Write a client utility for your program to use that will retrieve the information for all given IDs as quickly as possible without triggering the simultaneous requests limit, and without performing unnecessary queries for item IDs that have already been seen.
API Usage:
GET https://challenges.qluv.io/items/:id
Required headers:
Authorization: Base64(:id) Example:
curl https://challenges.qluv.io/items/cRF2dvDZQsmu37WGgK6MTcL7XjH -H "Authorization: Y1JGMmR2RFpRc211MzdXR2dLNk1UY0w3WGpI"
My Solution in Go
My idea is to create 5 GoRoutines that will independently scheduling the HTTP requests one by one from the same queue. I have used a channel with 5 buffer size for implementing this queue and each of these GoRoutines will keep popping off a user ID and sending the HTTP GET request for it.
GET request
Here is the function that will be invoked by each of the GoRoutine to send an individual HTTP GET request.
func sendRequest(baseUrl string, itemID string) []interface{} {...}
It takes as input the base URL and the item ID (it will concatenate the item ID to the base string to form the final URL).

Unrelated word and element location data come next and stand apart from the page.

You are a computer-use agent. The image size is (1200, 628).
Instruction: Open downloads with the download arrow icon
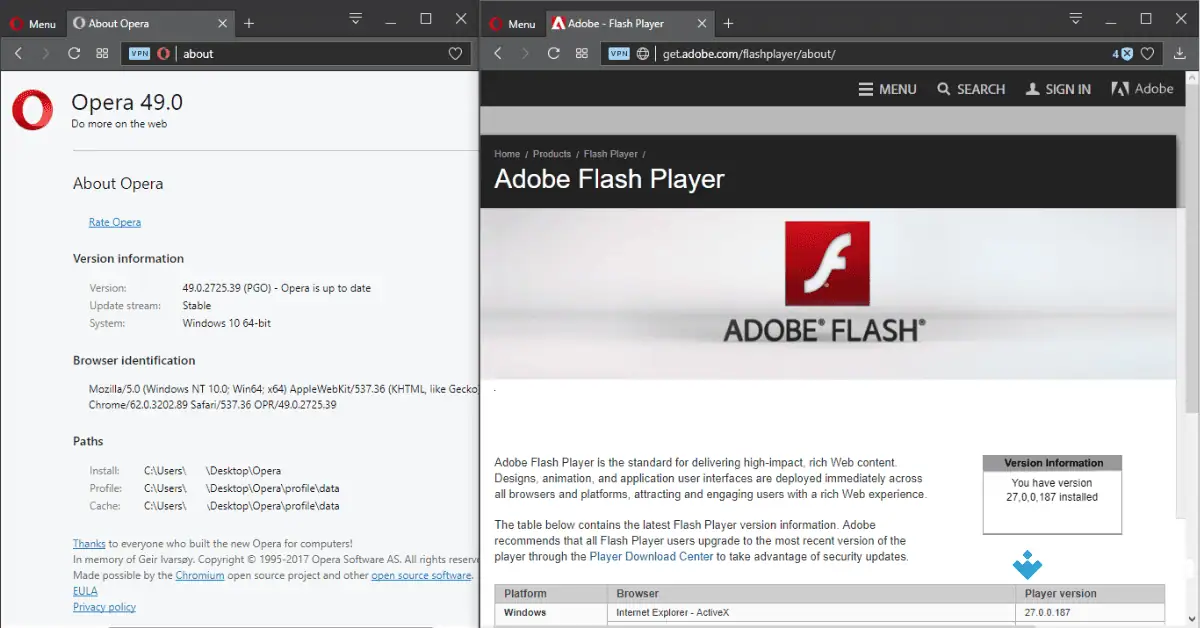click(1181, 53)
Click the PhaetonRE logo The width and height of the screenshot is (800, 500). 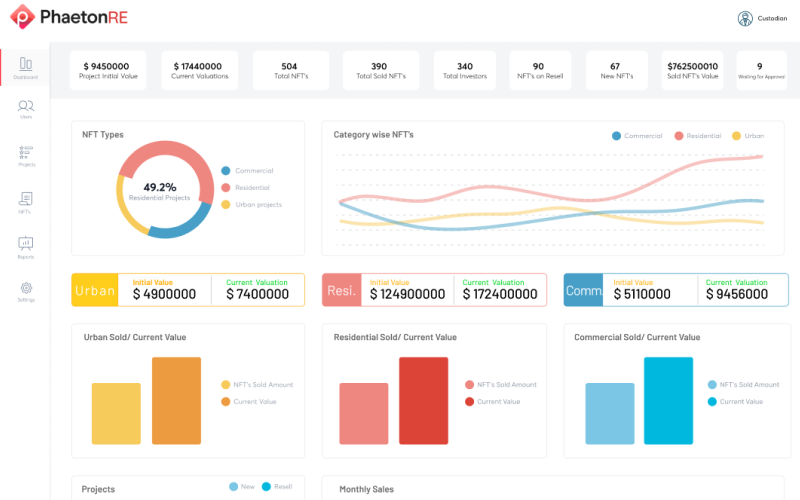click(69, 17)
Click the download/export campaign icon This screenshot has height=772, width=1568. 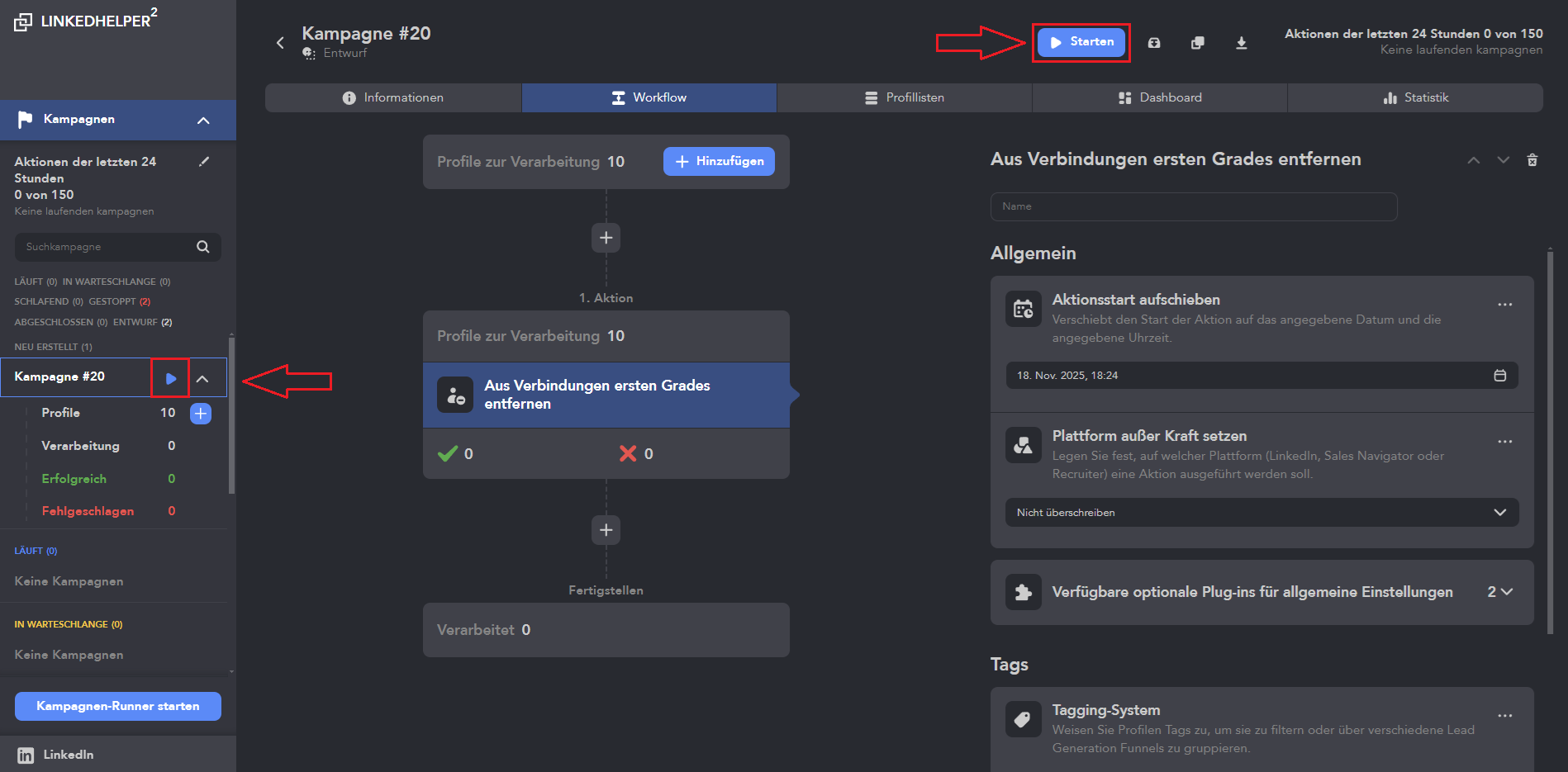coord(1241,43)
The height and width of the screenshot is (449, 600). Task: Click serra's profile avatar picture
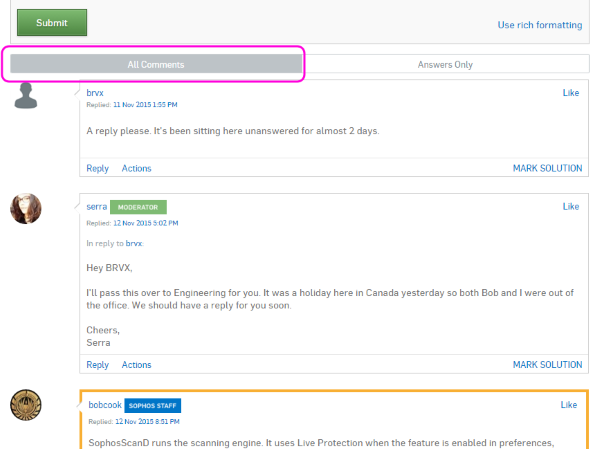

It first generates the Authorization header using the item ID (by converting to base64 as mentioned in the problem statement). And then it sends the GET request to the final URL with this auth header, and captures the response body and status code inside an interface structure that it returns back to the caller.
GoRoutine
Here is the function whose 5 concurrent instances will be running and this will keep invoking the sendRequest()
function to send the GET requests and use the response status code to either print out the returned item info if success, or start a (concurrent) backoff mechanism where the item will be re-queried after certain duration and will be dropped after certain number of max attempts.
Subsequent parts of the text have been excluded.